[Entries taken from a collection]
....

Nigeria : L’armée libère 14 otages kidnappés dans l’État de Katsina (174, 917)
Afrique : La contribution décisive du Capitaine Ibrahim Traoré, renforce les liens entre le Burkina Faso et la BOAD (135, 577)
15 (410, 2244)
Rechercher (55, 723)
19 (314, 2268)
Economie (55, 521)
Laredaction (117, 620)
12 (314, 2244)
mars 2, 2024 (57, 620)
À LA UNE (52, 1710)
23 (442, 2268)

....

AIM OF THE TASK: In full and without alteration, write out each record.

TASK RESULT:
Nigeria : L’armée libère 14 otages kidnappés dans l’État de Katsina (174, 917)
Afrique : La contribution décisive du Capitaine Ibrahim Traoré, renforce les liens entre le Burkina Faso et la BOAD (135, 577)
15 (410, 2244)
Rechercher (55, 723)
19 (314, 2268)
Economie (55, 521)
Laredaction (117, 620)
12 (314, 2244)
mars 2, 2024 (57, 620)
À LA UNE (52, 1710)
23 (442, 2268)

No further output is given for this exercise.